After a first attack from two-time Tour de France runner-up Cadel Evans, Armstrong and Contador's Astana team took things in hand.
Evans' brief acceleration was easily countered by Armstrong, and after an attempt by the Australian's teammate Jurgen Van den Broeck, Contador flew away from the group and went on to finish the race on his own.
It was initially announced that the Spaniard, the 2007 champion, had done enough to take over the yellow jersey after he came over the finish 3:26 behind Feillu and ahead of Armstrong's group.
AG2R-La Mondiale (ALM)'s Rinaldo Nocentini (C) rides with teammate Christophe Riblon of France and French cycling team Agritubel's Brice Feillu over his shoulder en route to taking the yellow jersey from Fabian Cancellara Friday in Andorra
That honour, however, went to Nocentini, who rides for the French AG2R team.
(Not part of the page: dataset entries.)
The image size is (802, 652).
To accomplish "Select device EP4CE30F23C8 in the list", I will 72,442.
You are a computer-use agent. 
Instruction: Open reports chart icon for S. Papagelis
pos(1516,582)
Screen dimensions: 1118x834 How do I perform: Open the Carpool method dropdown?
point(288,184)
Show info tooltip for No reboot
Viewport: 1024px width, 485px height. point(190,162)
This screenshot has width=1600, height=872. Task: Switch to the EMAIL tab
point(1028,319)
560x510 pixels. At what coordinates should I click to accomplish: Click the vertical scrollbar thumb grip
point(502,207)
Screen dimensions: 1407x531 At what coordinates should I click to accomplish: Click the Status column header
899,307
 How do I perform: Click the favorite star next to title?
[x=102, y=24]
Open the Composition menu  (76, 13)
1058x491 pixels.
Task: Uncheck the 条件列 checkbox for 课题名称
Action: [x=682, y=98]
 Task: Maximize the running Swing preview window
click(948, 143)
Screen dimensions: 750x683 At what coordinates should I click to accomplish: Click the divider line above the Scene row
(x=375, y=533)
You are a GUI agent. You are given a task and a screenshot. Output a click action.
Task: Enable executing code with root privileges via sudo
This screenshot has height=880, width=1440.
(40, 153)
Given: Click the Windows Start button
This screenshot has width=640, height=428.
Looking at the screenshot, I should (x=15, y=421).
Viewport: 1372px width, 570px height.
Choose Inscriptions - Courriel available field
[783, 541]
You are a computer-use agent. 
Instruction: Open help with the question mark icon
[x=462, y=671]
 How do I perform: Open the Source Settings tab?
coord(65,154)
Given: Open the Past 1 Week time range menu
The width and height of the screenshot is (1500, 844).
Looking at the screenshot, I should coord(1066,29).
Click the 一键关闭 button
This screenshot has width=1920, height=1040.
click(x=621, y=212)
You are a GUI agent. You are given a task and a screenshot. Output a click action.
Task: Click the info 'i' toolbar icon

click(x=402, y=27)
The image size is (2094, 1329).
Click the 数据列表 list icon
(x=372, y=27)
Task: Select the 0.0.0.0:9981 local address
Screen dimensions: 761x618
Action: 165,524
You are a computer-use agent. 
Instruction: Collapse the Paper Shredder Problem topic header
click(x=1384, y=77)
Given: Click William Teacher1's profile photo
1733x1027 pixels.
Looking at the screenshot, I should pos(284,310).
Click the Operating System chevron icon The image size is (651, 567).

"I knew I had a chance of taking the yellow jersey today," said Nocentini, racing at his first Tour after years of asking his AG2R manager.
Overnight leader Fabian Cancellara of the Saxo Bank team dropped down the overall standings after struggling to keep pace with the chasing peloton.
Feillu showed his ambition by jumping into an early breakaway that worked together to build a lead of over 13 minutes on the peloton.
Because it contained no real yellow jersey favourites - Nocentini started the day 3:13 behind Cancellara - they were allowed to race ahead.
Brice Feillu's reward on the day? The climber's polka dot jersey
At the end, a well-timed acceleration allowed him to distance his breakaway rivals and soon he was racing on his own towards the biggest win of his career.
"I can't believe it! It's my first Tour and now I've won a stage. In fact, it's my first victory of the year," said the 23-year-old Feillu.